- **EXERCISE OBJECTIVE**:
Return each line in the records below that includes "computer".

Stored entries:

##############################

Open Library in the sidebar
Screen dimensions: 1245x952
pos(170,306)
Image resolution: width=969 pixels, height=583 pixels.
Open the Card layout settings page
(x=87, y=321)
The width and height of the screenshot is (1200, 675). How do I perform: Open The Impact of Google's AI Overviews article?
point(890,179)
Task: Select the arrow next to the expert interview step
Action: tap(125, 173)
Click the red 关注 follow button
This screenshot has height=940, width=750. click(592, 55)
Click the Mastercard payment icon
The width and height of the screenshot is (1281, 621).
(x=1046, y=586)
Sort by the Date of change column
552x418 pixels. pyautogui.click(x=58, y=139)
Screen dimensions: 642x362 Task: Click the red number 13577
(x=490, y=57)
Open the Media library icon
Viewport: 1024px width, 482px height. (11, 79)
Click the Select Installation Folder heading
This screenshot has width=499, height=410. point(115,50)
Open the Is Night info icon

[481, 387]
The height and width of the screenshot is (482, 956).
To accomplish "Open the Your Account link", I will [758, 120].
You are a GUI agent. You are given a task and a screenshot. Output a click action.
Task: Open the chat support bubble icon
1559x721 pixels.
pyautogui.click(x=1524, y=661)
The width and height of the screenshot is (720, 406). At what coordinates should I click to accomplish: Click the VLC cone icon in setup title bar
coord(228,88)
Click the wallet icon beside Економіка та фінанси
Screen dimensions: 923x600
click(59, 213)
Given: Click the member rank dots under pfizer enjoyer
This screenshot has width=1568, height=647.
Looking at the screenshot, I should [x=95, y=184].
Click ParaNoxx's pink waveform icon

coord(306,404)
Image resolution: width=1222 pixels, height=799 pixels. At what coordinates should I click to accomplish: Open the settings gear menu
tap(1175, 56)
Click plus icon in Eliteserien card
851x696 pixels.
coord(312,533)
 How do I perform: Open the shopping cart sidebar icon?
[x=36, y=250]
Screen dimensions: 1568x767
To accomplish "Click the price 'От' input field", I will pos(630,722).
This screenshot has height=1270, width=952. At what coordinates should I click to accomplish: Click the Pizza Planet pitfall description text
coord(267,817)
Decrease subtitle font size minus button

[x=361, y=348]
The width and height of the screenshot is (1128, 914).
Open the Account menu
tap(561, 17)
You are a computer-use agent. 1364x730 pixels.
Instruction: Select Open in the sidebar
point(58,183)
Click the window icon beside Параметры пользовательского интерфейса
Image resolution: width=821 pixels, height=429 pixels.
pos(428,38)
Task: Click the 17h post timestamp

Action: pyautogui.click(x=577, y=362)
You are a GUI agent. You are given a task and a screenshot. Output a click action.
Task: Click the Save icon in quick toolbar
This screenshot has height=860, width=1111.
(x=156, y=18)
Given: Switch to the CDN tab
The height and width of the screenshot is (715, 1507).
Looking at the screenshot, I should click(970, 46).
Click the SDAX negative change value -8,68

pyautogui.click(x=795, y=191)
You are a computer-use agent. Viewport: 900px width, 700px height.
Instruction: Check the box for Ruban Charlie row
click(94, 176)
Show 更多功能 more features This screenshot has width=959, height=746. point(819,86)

##############################

- **TASK ANSWER**:
You are a computer-use agent. 1364x730 pixels.
You are a computer-use agent. Viewport: 900px width, 700px height.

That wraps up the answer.